Saturday, July 04, 2009

Woe is them

The internet is an amazing thing.

Over the last ten years it's become an almost indispensable thing for most of us -- I know that I, personally, have used it to:

  • "Date" my husband (before he decided it would be easier to move than drive 20 hours to & from Indiana every weekend)
  • Plan my wedding
  • Find long-lost family and arrange a reunion to finally meet them
  • Track my pregnancy
  • Find my job
  • Look for a house
  • Look for houses for other people
  • Decide not to buy a house
  • Look for contractors
  • Renovate my house
  • Learn to sew
  • Reconnect with old friends

And then there are the daily things -- tracking the sales at the supermarket, finding recipes, reading the news, getting directions, checking the weather, looking for hotels, reading blogs...

Ah, reading blogs.

Blogs are probably the most interesting thing out there. Most (like mine, I fully admit) are not really worth the time spent reading them, at least to people other than family & friends. Some are blatant marketing tools. Others never really get off the ground. But now and then a blog really hits on something: an audience, an idea, a movement, whatever. These bloggers have a voice that people like to hear. Some set out hearing that voice from the beginning, while others evolve, like the classic "mommy blogger" who eventually manages to filter her thoughts down to one main idea -- say, going organic with your family.

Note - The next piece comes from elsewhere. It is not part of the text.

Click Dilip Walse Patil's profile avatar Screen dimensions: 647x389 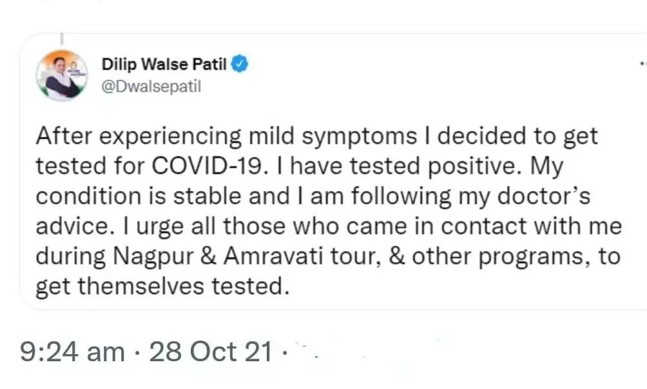63,74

I've often wondered if I need to find a voice too. But that assumes that I'm trying to cultivate a following (I'm not) and that I have the talent to sustain it (I don't). This blog is for me and for my daughter. I'm flattered when people stumble across here and find something I've said interesting or funny or useful, but that's just gravy.

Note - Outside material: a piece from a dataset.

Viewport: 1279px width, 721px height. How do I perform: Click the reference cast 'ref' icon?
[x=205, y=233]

Over my decade or so traveling the internet and reading blogs I've had the pleasure of watching a few bloggers transcend that gap between personal story-telling and public speaking. Sometimes I think it's just happenstance; sometimes it seems to be very deliberate. Either way, I continue to follow them because I, too, happen to like what they have to say.

Except.

Except when they write posts explaining to their readers how they just don't have the time to write for them right now. These same readers, whose loyalty and encouragement has granted them a public forum, opportunities for income, sometimes even entire careers -- no time. Too busy. Too conflicted. Too in demand.

Too full of themselves.

Don't get me wrong, I don't think bloggers owe their readers anything. Unless, of course, their readership has earned them sponsors, ad revenue, freebies, and book deals. Then I think they do owe us something: the voice they so earnestly wanted us to hear in the first place. Because without regularly sharing that voice, their audience -- along with all those benefits -- eventually disappears.

And without a doubt a new blogger will be happy to fill their shoes. Because the Next Big Thing? Is already out there.